Alors, en tout cas, il avait ce type d'intervention qui était ces claques. Ce qui est étrange, - je l'ai évoqué il y a très longtemps dans un petit cercle - c'est que cela n'ait jamais été entendu comme une interprétation.
- Dans la salle : « Si! ».
- Ah bon ! Je croyais avoir trouvé quelque chose... Parce que c'était sûrement une façon de faire entendre quelque chose du genre : « Vous me pensez déjà claquant... ».
- Murmures dans la salle.
- Mais oui, mais oui, « Je suis déjà claquant ». Vous protestez ! J'aurais envie de dire comme vous, néanmoins, venant de lui, c'est rarement quelconque ; c'était assurément une interprétation sans énonciation, quelque chose à déchiffrer ; je veux bien le lui supposer, c'est-à-dire, ne lui supposer ni la maladie ni la colère, car il a gardé un long moment une lucidité et une écoute, celles que nous lui connaissions. Cette interprétation..., va-t-on dire que celle-là donnait lieu à un effet de sens réel ? En tout cas, si elle devait avoir un effet de sens réel, ce ne pourrait être que bien au-delà de ceux qu'elle venait ainsi mortifier. Elle pourrait avoir un effet de sens pour chacun d'entre nous, parce qu'il le dit : dans ce rond, pour soutenir l'ex-sistence, nous y mettons aussi la mort. Il est bien évident qu'elle nous soutient de la même façon que cette Une constituée par le Père et on aurait presque envie de dire, sans distinction. Il n'y en a pas deux là, la mort et lui, c'est le même rond. Lorsqu'il y aura ces Journées sur le suicide, c'est sans doute, l'un des thèmes qui méritera d'être abordé.
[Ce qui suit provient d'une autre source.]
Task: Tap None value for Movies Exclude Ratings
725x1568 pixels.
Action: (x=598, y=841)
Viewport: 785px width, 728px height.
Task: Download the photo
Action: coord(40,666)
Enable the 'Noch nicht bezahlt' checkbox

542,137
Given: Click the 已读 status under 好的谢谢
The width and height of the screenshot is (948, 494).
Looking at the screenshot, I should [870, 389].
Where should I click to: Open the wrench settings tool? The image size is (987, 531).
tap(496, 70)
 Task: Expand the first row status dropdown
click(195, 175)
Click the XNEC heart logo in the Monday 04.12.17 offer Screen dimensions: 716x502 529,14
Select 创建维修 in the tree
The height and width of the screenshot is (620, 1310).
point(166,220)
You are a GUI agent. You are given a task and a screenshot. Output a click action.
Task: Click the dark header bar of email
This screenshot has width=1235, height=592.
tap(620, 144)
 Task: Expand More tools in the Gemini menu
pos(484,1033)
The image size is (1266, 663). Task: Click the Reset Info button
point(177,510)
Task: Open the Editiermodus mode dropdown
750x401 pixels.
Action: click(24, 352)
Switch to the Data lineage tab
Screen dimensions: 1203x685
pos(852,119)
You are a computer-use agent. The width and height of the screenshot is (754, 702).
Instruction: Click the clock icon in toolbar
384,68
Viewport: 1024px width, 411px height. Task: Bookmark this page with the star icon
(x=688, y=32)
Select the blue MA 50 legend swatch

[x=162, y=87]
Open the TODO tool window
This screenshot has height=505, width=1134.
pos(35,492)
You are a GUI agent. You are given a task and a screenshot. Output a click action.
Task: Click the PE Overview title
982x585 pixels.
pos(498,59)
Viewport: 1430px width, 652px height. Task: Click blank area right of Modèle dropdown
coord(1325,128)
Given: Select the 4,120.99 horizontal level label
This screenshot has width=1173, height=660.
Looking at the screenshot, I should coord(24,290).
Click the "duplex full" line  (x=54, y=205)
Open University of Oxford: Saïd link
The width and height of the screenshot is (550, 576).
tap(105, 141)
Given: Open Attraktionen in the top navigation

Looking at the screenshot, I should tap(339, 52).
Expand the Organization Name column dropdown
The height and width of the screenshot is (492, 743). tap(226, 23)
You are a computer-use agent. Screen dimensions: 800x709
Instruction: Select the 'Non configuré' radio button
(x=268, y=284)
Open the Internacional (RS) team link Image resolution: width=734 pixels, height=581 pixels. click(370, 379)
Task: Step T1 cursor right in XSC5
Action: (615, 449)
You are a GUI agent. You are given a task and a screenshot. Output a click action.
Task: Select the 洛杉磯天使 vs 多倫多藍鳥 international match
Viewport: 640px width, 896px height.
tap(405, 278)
Donc, pour toujours faire crédit à Lacan, si cela devait être une interprétation ayant effet de sens réel, peut-être serait-ce une manière de nous interroger sur la façon dont les uns et les autres, nous entendons, ne disons plus « soutenir » notre ex-sistence, ni la laisser errer, pourquoi est-ce que notre ex-sistence devrait-elle être consacrée à l'erre ? Mais à la façon dont nous serions en mesure, peut-être d'une façon pas trop maladroite, de la coincer.
Il y aurait encore beaucoup de choses à dire sur ces Journées, malgré les difficultés et nos hésitations, malgré le fait que nous essayons inévitablement de faire entrer le rond dans les catégories qui nous sont familières. On essaie d'en rendre compte avec les paramètres qui nous sont habituels. Le difficile est évidemment de se rompre à une façon autre de penser, inaugurée par Lacan. Je crois que l'effort fait par ceux qui ont bien voulu s'y risquer au cours de ces Journées, nous permet de le penser et peut-être de l'entamer.